Course syllabus

Computer Science, Second Cycle, Natural Language Processing, 3 credits

Course code: DT712A Credits: 3
Main field of study: Computer Science Progression: A1N
Last revised: 14/09/2023    
Education cycle: Second cycle Approved by: Head of school
Established: 29/06/2021 Reading list approved: 14/09/2023
Valid from: Spring semester 2024 Revision: 2

Learning outcomes

Knowledge and understanding
Completing this course gives the student the basic knowledge of Natural Language Processing (NLP), different methods, and learn how different natural language problems can be viewed, and solved.

Applied Knowledge and Skills
The student will learn how to solve different NLP problems, by deploying statistical and machine learning methods. The focus of this course is on deploying deep learning for various NLP problems.

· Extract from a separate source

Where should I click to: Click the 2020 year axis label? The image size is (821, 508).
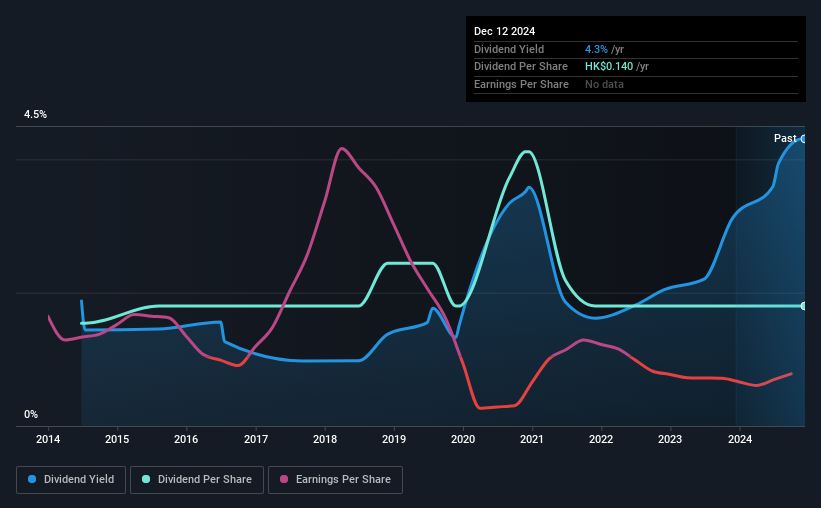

Making judgments and attitudes
After completing this course, the student will be able to assess how deep learning methods of NLP is suitable for NLP problems. Analyzing problems, finding the correct methodology, and deploying techniques in different applications.

Content

The course will cover the following topics

NLP and its applications
Text structure analysis: Morphological, morpho-syntactic analysis, syntax, extraction and filtering
NN for NLP: Neural networks, sequential learning, tweaks and tunning neural networks
Text classification: Learning taxonomy, classification, learning regime, Metrics
Semantic space: Semantics of language, formal representation, vector representation, word embeddings
Sequence2Sequence: Neural machine translation, encode-decoder architecture, attention
Advanced Topics: Structure prediction, dialog and virtual assistants, combination of image and NLP, ethics in NLP.

Examinations and grades

Exercises, 3 credits (Code: A001)
Grades used are Fail (U), Pass (G) or Pass with Distinction (VG).


According to the Higher Education Ordinance, Chapter 6, Section 18, a grade is to be awarded on the completion of a course, unless otherwise prescribed by the university. The university may determine which grading system is to be used. The grade must be determined by a teacher specifically nominated by the university (the examiner).

In accordance with university regulations on grading systems for first and second-cycle courses and study programmes (Vice-Chancellor’s decision ORU 2018/00929), one of the following grades is to be used: fail (U), pass (G) or pass with distinction (VG). For courses included in an international master’s programme (60 or 120 credits) or offered to the university’s incoming exchange students, the A to F grading scale is to be used. The vice-chancellor, or a person appointed by them, may decide on exceptions from this provision for a specific course, if there are special grounds for doing so.

The grades used on this course are Fail (U), Pass (G) or Pass with Distinction (VG).

For students with a documented disability, the university may approve applications for adapted or other modes of assessment.

For further information, see the university's local examination regulations.

Specific entry requirements

At least 180 credits including 15 credits programming as well as qualifications corresponding to the course "English 5"/"English A" from the Swedish Upper Secondary School.

For further information, see the university's admission regulations.

Other provisions

The course is given in English.

Students who have been admitted to and registered on a course have the right to receive tuition and/or supervision for the duration of the time period specified for the particular course to which they were accepted (see, the university's admission regulations (in Swedish)). After that, the right to receive tuition and/or supervision expires.

Reading list and other learning resources

Course material will be provided by the teacher.